The lawsuit, filed in Hennepin County District Court, seeks a stop to Bradstreet's practices and restitution for consumers.

Mark Schiffman, spokesman for the Minneapolis-based ACA International, a trade association representing debt collectors and debt buyers, said Bradstreet is not a member. He called the legal actions against debt buyers and collectors "hugely concerning," but that companies need to play by the rules.

"The vast majority of our folks are trying to do things the right way," Schiffman said. "There's always going to be outliers, bad apples."

According to the complaint, Bradstreet bought the old checking account debts from United Credit Recovery LLC, a Florida debt buyer that the attorney general sued in October for churning out fake bank affidavits on a "mass scale." United Credit Recovery was allegedly cutting and pasting bogus signatures of bank officials onto the documents to make them look authentic.

In July, the attorney general and state Commerce Commissioner Mike Rothman sued California-based CashCall Inc. in what they described as an Internet-based "rent-a-tribe" scheme.

They accused CashCall and its subsidiaries of charging illegally high interest rates while fraudulently claiming the loans are subject to tribal sovereign immunity because they're made by a South Dakota company called Western Sky Financial Inc. that is owned by a member of an American Indian tribe.

Minnesota passed a law last year that, among other things, requires debt collectors seeking default judgments in court to show evidence they have the right person and an actual debt, and sets a six-year limit on debts that can be collected.

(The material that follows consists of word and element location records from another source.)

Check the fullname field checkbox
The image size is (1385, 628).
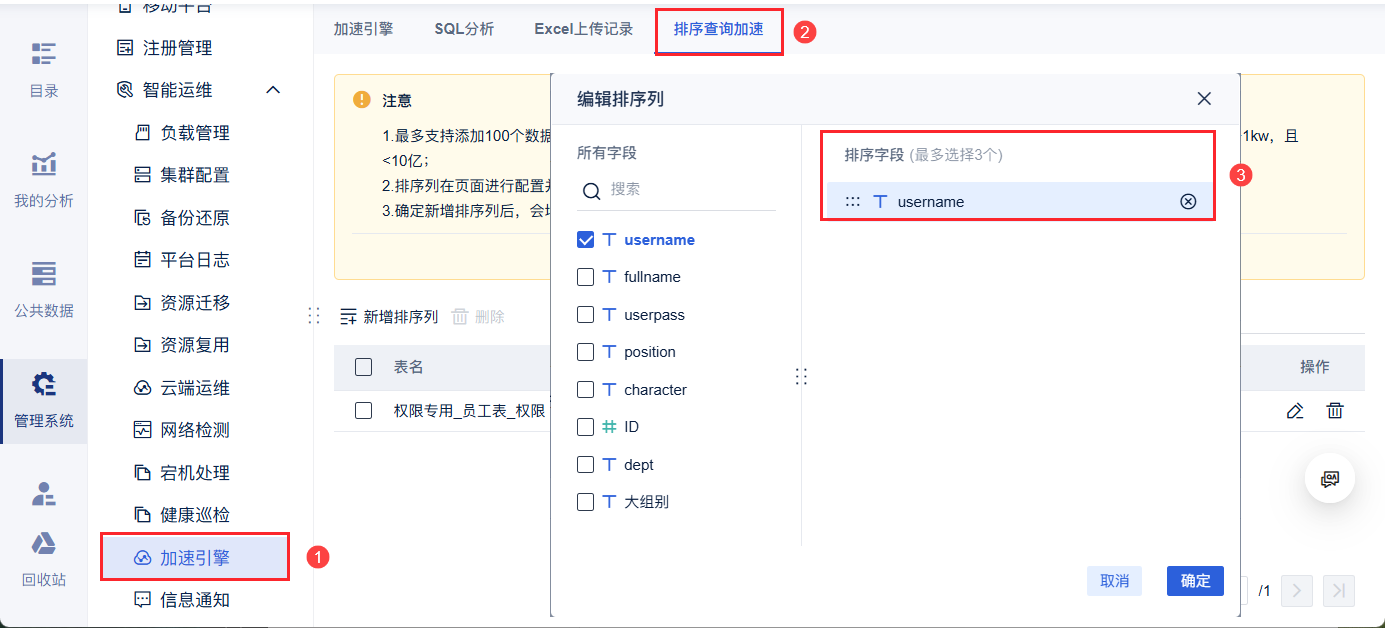(586, 277)
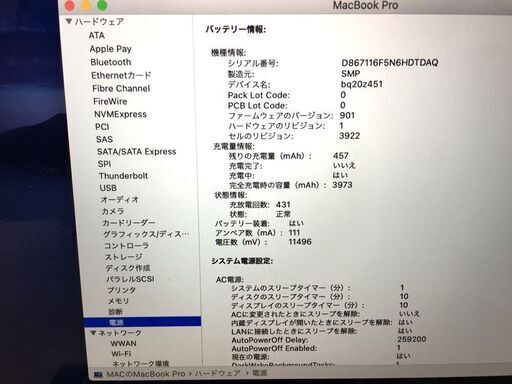Screen dimensions: 512x384
Task: Open メモリ hardware info
Action: pyautogui.click(x=118, y=301)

The state's efforts reflect a national push to clean up the multibillion-dollar debt collection industry that flourished in the wake of the housing collapse and recession.

The Consumer Financial Protection Bureau is considering broad, new debt collection rules that could encompass banks collecting their own debts owed to them. The watchdog agency started accepting consumer complaints about debt collectors in July as part of its giant consumer complaints database.

U.S. Bank and Wells Fargo have said they no longer sell off account overdraft debt to collectors.